| What the exercise asks |
Return every line below in which "computer" appears.

| Saved entries |
[Start of Attachment]

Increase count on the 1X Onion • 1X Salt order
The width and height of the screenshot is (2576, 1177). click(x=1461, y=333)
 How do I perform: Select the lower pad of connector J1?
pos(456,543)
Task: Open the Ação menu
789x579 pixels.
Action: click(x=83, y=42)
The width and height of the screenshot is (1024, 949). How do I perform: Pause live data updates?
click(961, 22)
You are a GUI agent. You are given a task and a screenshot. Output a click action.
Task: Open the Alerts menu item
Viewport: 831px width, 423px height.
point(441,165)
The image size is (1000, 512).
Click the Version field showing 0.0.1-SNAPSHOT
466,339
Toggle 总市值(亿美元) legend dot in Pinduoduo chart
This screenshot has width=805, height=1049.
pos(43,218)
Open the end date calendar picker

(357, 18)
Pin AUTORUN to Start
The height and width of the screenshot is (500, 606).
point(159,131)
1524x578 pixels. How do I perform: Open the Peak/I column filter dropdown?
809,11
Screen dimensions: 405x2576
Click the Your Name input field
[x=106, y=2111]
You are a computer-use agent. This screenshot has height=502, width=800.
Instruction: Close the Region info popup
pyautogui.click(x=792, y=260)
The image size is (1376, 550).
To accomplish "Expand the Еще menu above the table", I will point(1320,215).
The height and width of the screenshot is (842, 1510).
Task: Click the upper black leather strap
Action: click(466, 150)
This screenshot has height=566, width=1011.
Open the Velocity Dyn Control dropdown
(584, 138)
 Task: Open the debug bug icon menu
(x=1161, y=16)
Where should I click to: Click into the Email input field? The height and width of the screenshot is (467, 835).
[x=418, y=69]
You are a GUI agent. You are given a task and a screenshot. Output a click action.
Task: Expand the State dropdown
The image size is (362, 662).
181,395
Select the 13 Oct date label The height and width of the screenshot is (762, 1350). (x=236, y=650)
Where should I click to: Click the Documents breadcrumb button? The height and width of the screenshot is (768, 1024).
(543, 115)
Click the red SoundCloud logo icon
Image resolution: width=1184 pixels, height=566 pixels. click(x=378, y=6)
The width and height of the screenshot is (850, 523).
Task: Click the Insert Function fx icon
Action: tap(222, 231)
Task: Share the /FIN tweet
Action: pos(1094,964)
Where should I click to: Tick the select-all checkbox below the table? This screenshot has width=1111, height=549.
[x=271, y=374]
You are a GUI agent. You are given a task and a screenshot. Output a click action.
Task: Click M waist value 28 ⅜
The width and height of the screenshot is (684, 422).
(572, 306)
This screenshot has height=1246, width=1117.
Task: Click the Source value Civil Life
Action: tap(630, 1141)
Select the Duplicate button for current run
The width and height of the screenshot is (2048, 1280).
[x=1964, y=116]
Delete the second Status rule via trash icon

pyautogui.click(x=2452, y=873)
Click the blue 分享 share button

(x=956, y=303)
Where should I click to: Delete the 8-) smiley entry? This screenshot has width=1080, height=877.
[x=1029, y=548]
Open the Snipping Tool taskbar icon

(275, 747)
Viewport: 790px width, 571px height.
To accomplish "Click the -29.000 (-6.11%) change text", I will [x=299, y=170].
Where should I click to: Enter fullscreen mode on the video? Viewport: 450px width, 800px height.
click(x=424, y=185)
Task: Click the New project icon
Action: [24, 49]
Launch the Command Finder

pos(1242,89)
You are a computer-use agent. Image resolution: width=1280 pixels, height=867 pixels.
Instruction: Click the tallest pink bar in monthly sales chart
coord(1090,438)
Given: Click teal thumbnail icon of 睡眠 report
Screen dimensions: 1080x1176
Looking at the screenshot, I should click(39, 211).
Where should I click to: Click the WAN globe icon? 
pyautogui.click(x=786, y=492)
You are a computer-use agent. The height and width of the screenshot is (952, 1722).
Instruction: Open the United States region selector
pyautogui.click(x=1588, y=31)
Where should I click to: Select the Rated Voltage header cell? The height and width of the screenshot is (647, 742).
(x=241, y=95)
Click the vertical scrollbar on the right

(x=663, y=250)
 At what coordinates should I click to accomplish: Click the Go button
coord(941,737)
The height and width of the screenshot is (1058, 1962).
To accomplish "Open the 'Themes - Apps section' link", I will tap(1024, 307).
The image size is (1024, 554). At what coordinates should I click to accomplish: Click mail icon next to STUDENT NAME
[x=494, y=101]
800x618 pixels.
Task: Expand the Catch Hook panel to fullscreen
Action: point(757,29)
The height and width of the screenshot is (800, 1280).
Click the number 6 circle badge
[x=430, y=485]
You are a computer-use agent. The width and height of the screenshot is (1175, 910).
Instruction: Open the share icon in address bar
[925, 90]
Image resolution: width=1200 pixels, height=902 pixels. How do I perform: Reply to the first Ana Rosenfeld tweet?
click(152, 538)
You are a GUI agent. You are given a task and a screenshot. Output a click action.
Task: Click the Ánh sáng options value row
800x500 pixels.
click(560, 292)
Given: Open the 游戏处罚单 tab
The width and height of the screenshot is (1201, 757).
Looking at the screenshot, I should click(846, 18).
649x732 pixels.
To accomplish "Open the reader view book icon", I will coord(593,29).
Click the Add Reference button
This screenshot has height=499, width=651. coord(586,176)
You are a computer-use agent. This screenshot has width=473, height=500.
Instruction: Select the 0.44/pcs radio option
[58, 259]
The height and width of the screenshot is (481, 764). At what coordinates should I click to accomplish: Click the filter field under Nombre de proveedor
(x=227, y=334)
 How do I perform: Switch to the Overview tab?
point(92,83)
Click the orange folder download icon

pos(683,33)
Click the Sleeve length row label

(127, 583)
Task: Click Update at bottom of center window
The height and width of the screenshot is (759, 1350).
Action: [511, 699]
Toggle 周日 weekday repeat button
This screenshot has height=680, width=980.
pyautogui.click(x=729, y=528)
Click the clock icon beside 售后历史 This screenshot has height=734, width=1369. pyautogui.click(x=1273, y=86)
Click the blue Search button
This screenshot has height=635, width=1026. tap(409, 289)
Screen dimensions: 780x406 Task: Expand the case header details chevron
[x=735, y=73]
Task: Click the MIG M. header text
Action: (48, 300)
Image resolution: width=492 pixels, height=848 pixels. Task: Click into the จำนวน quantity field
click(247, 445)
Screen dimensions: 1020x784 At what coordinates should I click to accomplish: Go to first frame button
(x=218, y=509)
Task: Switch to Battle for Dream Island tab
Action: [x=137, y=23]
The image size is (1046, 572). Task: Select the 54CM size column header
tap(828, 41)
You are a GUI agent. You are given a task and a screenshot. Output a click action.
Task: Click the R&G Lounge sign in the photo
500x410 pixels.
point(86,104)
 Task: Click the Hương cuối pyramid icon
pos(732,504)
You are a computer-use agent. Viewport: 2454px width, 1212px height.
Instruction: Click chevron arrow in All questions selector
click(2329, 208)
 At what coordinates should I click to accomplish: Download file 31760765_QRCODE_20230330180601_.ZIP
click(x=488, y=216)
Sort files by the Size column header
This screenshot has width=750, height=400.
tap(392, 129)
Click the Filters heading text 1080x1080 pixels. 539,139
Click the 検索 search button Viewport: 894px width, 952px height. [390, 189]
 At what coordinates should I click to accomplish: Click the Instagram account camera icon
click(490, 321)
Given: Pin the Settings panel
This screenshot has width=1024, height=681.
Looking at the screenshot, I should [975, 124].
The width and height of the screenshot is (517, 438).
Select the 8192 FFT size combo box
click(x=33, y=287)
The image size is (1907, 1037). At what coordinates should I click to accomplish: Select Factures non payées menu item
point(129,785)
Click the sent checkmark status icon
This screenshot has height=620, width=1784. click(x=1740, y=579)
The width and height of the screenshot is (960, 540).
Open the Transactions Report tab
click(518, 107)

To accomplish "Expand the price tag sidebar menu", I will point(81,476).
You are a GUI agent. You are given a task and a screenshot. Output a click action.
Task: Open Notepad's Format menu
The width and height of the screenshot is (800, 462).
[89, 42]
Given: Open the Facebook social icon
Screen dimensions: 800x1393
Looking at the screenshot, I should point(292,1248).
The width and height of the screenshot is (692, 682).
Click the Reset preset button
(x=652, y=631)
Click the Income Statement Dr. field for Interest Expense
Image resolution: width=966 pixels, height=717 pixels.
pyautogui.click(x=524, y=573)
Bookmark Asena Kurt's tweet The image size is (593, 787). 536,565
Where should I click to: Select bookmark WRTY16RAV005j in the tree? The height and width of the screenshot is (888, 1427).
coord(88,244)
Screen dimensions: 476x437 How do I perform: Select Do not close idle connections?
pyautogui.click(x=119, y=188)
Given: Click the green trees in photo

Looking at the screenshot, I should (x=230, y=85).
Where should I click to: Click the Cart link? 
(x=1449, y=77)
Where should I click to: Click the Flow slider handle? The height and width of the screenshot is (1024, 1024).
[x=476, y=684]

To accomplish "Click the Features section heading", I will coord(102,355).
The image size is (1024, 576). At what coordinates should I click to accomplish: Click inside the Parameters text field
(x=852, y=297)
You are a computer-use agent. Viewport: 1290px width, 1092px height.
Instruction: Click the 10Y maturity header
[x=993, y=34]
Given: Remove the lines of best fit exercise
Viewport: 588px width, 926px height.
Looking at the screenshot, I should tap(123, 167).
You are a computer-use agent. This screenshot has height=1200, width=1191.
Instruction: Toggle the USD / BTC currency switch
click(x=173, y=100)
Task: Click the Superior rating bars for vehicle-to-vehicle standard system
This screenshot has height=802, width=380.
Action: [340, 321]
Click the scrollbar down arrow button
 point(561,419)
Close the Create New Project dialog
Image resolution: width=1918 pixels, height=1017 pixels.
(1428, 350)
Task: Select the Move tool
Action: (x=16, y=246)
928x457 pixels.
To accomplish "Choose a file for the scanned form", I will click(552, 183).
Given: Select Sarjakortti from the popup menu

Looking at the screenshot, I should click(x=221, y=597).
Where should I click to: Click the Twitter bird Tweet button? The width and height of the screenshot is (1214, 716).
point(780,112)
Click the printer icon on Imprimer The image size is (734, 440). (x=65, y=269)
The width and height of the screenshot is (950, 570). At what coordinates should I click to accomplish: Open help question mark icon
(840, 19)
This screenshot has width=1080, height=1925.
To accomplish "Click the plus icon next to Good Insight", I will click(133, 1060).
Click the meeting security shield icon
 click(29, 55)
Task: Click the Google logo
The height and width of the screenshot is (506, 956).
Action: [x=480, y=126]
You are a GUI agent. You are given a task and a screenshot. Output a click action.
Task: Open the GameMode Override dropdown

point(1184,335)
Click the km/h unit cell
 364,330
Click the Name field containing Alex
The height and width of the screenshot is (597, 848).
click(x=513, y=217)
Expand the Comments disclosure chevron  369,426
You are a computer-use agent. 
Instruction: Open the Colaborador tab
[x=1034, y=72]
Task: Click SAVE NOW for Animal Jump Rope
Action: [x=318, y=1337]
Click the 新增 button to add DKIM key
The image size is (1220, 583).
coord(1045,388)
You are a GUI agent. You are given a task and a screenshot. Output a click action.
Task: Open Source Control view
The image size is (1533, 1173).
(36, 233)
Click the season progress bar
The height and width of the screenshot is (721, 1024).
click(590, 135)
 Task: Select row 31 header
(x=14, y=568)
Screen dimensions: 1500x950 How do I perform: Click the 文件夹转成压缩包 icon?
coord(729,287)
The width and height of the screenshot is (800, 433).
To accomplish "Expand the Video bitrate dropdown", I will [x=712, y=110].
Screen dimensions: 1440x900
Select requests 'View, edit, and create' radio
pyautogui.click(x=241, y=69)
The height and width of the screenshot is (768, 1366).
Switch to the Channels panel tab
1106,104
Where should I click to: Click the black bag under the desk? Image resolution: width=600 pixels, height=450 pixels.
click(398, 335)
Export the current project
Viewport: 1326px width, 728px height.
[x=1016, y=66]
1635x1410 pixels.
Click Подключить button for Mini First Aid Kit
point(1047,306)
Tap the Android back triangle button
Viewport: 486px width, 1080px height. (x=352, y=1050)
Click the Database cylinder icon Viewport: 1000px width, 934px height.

[End of Attachment]

| Exercise response |
You are a computer-use agent. This screenshot has height=502, width=800.
You are a computer-use agent. Image resolution: width=1280 pixels, height=867 pixels.
You are a computer-use agent. The height and width of the screenshot is (952, 1722).
You are a computer-use agent. The width and height of the screenshot is (1175, 910).
You are a computer-use agent. This screenshot has width=473, height=500.
You are a computer-use agent. Viewport: 2454px width, 1212px height.
You are a computer-use agent. Viewport: 1290px width, 1092px height.
You are a computer-use agent. This screenshot has height=1200, width=1191.
You are a computer-use agent. 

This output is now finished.